Alexandra Palace and Park

Alexandra Palace opened to the public in May 1873 but was destroyed by fire just 14 days later. It was rebuilt in the following two years. In this picture we see the building and surrounding park as it was in the late 19th century and before the addition of its famous television mast.

To reach the new Palace from Wood Green station involved a strenuous uphill climb, which was not ideal if large numbers of visitors were to be attracted. A new branch railway was opened in 1867 from the Great Northern Railway at Finsbury Park to Highgate and Edgware. The GNR then created a line from Highgate station to the rear of the Palace, crossing a 17-arch viaduct. When the line to Alexandra Palace opened in 1873 visitors were able to travel by train directly from Kings Cross.

Alexandra Palace was finally completed and opened with a grand concert in May 1873, Queen Victoria’s birthday. The surrounding park, laid out by the landscape gardener Alexander McKenzie, covered 220 acres. It was an immediate success, with over 124,000 visitors in the first fortnight, mostly arriving by train.

However, after just 16 days, Alexandra Palace burned down, possibly caused by builders repairing a roof. Three Palace workers died and the fire left the building as a gutted ruin. It was a disaster for both the company and the railway but the company directors immediately agreed to rebuild.

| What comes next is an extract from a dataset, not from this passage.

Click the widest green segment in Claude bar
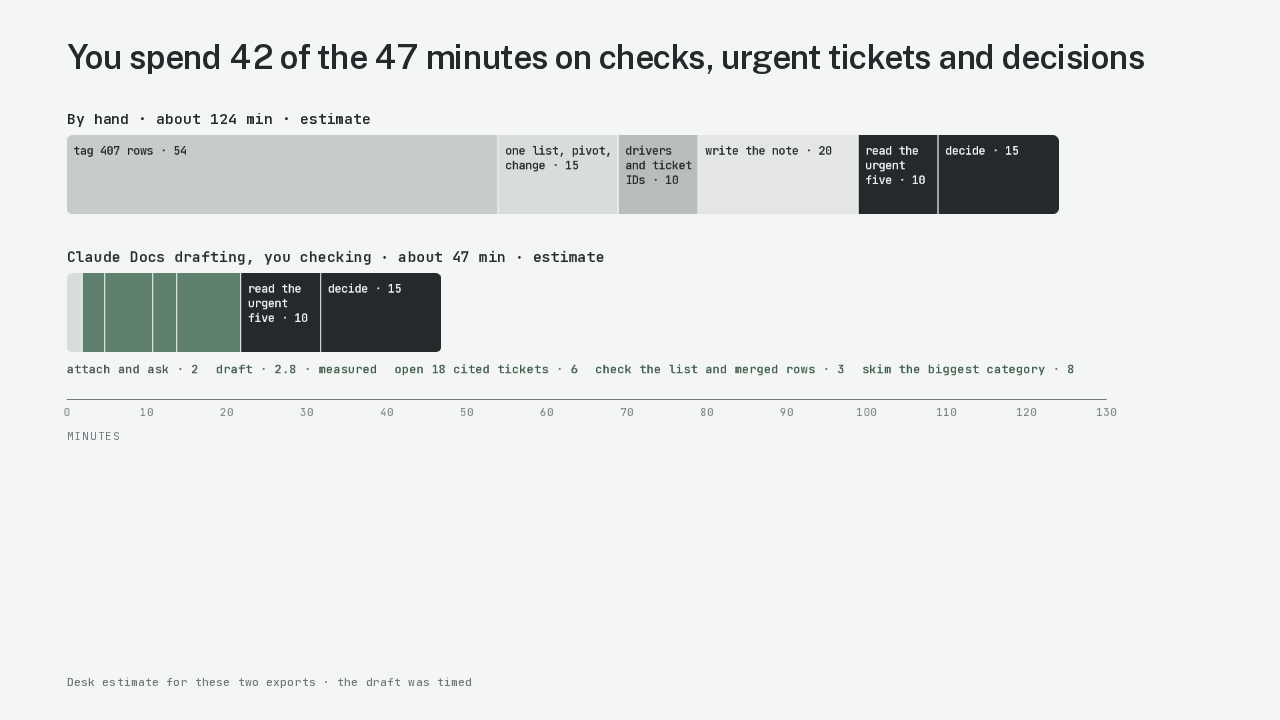This screenshot has width=1280, height=720. [x=209, y=312]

The replacement was designed by John Johnson who had worked with Meeson on the original building and, as with the first, was constructed by the firm of Kelk & Lucas. It was of a significantly different design and larger than the original, occupying seven and a half acres. Its final cost was £417,128. It was opened by the Lord Mayor of London in May 1875. Two weeks later, on the Whit Monday holiday, 94,000 people visited.

The new Alexandra Palace included a large hall that seated 14,000 people. There was also a 3000-seat theatre, a 3500-seat concert hall, an Italian Garden courtyard with a large fountain, a conservatory filled with unusual plants, an exhibition and lecture room, and banqueting suites. Below the building were large kitchens. A major feature of the original and new buildings was the organ, both built by the Willis’s works at Camden Town. Henry Willis himself had only narrowly escaped from the fire. The new organ was the largest and most advanced in the country.

The main entrance to the Palace was then along an avenue on the north side that has since been covered with housing. At the four corners of the building were pointed towers that held water in case of further fires.

A wide range of entertainments were held at the Palace in its early days, including indoor and open-air concerts, organ recitals, theatrical drama, ballet, a circus, lectures and cookery demonstrations, flower shows, and exhibitions of paintings and sculpture. One room housed a permanent display of Lord Londesborough’s collection of arms and armour. Banqueting suits and ‘retiring rooms’ were available, as were telegraph and photographic services. In the park there were a funfair, regular fireworks, horse racing of different types, bicycle races, cricket, tennis, athletics, boxing, pigeon racing, an annual horse show, kite flying, balloon ascents, aerial displays, parachute jumping, various animal shows, and fetes. There were a series of ornamental lakes, boating, an open-air swimming pool, a Japanese village, and a Swiss chalet.

Alexandra Palace has rarely been financially successful. It was only at weekends and bank holidays that people came in great numbers, which was insufficient to cover the extremely high running costs. Just two years after it opened the Alexandra Palace Company sold the venture to the London Financial Association, which in turn leased it to successive managements, five of which went bankrupt. Various parts of the park to the north of the building were sold off for housing, including the triple lakes and the northern entrance. The Palace closed completely between 1889 and 1898.

Much of the surrounding districts of Muswell Hill, Hornsey, Wood Green and Tottenham were developed with terraced housing in the last two decades of the 19th century and Alexandra Palace Park increasingly became a valuable community asset. With the threat of further encroachment, a campaign began to secure the future of the building and grounds, led by Henry Burt of the Hornsey Urban District Council and Ralph Littler of Wood Green Urban District Council. That resulted in the Alexandra Palace and Park Act of 1900. The whole was acquired by a consortium of local authorities, including Middlesex County Council, at a cost of £165,000. There was a formal opening of the public park in May 1901 by the Duke of Bedford, Lord Lieutenant of Middlesex. Many of the entertainments of earlier years then resumed.

From the outbreak of the Great War in 1914 until March 1915 the Palace became a temporary transit camp for 38,000 Belgium refugees fleeing their homeland following the German invasion. Alexandra, by that time the Queen Mother, came to visit them at the place named after her. Thereafter it was used as an internment camp to imprison Germans living in Britain, who were employed in making improvements to the park. Alexandra Palace and park were reopened to the public at the beginning of the 1920s.

When the British Broadcasting Corporation were planning the introduction of a service of the recently invented television they sought a high place from which to transmit. They therefore rented the south-east tower of the Palace on which in 1935 they built a tall mast. The building below the mast was used as the studio. From there the world’s first regular high definition service began in November 1936.